Steven Gould: A “Professional” Writers Organization
I am often asked what is the Science Fiction and Fantasy Writers of America. My shorthand answer is that we are an organization of Professional Writers working and publishing in the SF & Fantasy field. But what is this thing “professional?”
A Profession in its most formal sense is a trade/occupation that requires an extensive specialized education, has a purpose to provide objective counsel and service to others, and benefits society as a whole. In the medieval period there were only three Professions: Divinity, Medicine, and the Law, though nowadays the list it much larger (and still doesn’t, by the way, include Writing or Art. List of Professions).
So, in the above sense, a Professional is a qualified member of one of the Professions and comports himself according his Profession’s codes of conduct. Members of “the professional class” are expected to be in a certain income range and have a certain status. In addition, despite some progress, race and gender in formal Professions has been and continues to be disproportionately represented.
Professions have regulatory bodies that determine who is and isn’t qualified to practice in their field. Lawyers have bars, Doctors have medical boards, Architects have boards of examiners, and Accountants have Public Accountancy Boards. All of these boards have codes of conduct and standards of professional ethics.
So, fellow writer, are you ready to sign up for a Profession?
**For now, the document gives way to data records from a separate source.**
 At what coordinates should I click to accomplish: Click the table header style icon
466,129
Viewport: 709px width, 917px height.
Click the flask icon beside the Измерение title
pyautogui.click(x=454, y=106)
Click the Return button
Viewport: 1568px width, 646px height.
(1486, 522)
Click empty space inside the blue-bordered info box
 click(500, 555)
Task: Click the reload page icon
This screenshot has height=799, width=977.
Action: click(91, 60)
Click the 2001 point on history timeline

Did you take a post-graduate university degree in writing (Some of you did.) Have you taken board exams to determine if your writing meets the strict quality guidelines of our genres? Are you prepared to comport yourself according to the strict behavioral guidelines of our governing board?
I didn’t think so.
Writing is not a profession in the the capital ‘P’ sense. We are professional writers in the sense that some football players are professional athletes—because we are paid for our work.
Writers differ wildly in process, income, critical reception, financial success, and personal satisfaction with their status as writers.
I know writers who produce multiple novels a year and writers (like myself for the first 10 years of my career) who only average a single short story per year. I know writers who have six figure annual writing incomes and three figure annual incomes. I know award-winning writers unhappy with their level of commercial success and commercially successful writers unhappy with their level of award recognition. I know writers with boxes of rejection letters and writers with one thin folder of rejection slips. I know writers who always make their deadlines and writers like Douglas Adams who “love the sound of deadlines whizzing past.”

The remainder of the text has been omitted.